Many of the service users we support are living with mental health issues using gambling as a maladaptive coping mechanism. One could therefore argue that these are people that should not be in the gambling ecosystem until they have the resources to deal their own health issues. Therefore, the key question becomes at what point, PGSI score or other measure, is it ethical to allow people to continue? Identifying those who sit on the boundaries is undoubtedly a challenge. Is “sustainability” for the benefit of the industry or being used as an inducement to those individuals struggling with their mental health to keep gambling?
This is why GM believes Recovery, Outreach, and Affected Other programmes are so important and why we are investing so much time and effort into them.
The data on Affected Others from the reports is hugely valuable – highlighting, not just numbers but the stress and toil it takes being in a relationship with someone struggling with mental health issues. All have a huge part to play here supporting those who are just starting on their journey of recovery for the rest of their lives.
Conclusions:
This article does not aim to provide the solutions but highlight the issues of those gambling whilst suffering with mental health issues. Just as we now have greater understanding of how women gamble, and that more support is required for those within ethnic minorities, we need to focus on those struggling to make the right choices both for themselves and those around them.
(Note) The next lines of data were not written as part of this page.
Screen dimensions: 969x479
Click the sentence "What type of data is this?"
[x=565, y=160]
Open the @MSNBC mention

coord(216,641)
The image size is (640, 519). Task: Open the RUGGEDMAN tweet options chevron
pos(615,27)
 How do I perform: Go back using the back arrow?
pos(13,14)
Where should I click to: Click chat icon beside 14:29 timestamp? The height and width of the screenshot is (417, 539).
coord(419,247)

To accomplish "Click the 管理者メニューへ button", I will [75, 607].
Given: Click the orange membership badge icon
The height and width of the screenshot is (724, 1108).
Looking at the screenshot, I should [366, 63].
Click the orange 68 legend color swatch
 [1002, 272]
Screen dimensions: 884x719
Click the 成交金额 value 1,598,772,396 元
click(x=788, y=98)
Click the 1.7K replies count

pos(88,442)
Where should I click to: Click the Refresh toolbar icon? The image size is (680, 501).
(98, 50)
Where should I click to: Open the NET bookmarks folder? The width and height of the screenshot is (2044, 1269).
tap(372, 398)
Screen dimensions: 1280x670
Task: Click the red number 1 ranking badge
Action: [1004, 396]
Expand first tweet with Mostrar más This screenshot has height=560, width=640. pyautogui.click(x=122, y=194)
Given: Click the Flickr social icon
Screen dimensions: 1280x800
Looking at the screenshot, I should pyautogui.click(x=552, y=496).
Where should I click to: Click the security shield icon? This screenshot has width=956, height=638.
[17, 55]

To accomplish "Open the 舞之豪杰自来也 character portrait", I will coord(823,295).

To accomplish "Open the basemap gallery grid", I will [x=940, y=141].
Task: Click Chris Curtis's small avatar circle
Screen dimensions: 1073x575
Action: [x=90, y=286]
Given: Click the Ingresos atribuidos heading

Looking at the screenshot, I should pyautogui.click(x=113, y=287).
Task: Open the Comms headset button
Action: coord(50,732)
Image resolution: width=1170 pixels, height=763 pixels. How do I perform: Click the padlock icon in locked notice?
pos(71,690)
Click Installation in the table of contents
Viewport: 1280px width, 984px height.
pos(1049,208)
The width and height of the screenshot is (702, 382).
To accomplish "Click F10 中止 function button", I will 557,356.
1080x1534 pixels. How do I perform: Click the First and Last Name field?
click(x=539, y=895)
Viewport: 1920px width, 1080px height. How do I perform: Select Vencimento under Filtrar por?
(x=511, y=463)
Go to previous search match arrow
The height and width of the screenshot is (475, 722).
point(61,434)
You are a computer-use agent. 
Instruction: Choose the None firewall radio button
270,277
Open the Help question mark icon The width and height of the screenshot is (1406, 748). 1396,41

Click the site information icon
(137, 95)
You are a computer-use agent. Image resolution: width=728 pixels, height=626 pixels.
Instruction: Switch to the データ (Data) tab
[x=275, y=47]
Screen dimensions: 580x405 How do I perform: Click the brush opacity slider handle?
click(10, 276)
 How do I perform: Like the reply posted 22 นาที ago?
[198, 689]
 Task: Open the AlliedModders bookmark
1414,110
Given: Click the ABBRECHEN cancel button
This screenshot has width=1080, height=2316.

We see an opportunity for positive collaboration with the Industry – sharing of data particularly around those most at risk. AI undoubtedly has a huge part to play in identifying problem gamblers, but can it highlight those most at risk, in the realms of what we see at GM. As we move down a pathway of relying more and more on technology with even more complex interactions, how does this fit with someone who has chronic or acute mental health disorders and is using gambling to escape “their world”.
We deal with small percentages but those who are most at harm – to themselves, their family and friends and to the Industry, in terms of the fines and negative headlines. These reports, which we fully concur with in terms of our data, are a challenge to everyone. We cannot continue to operate in a bubble believing that as an industry we are immune from those issues that trouble society – mental health being a major one.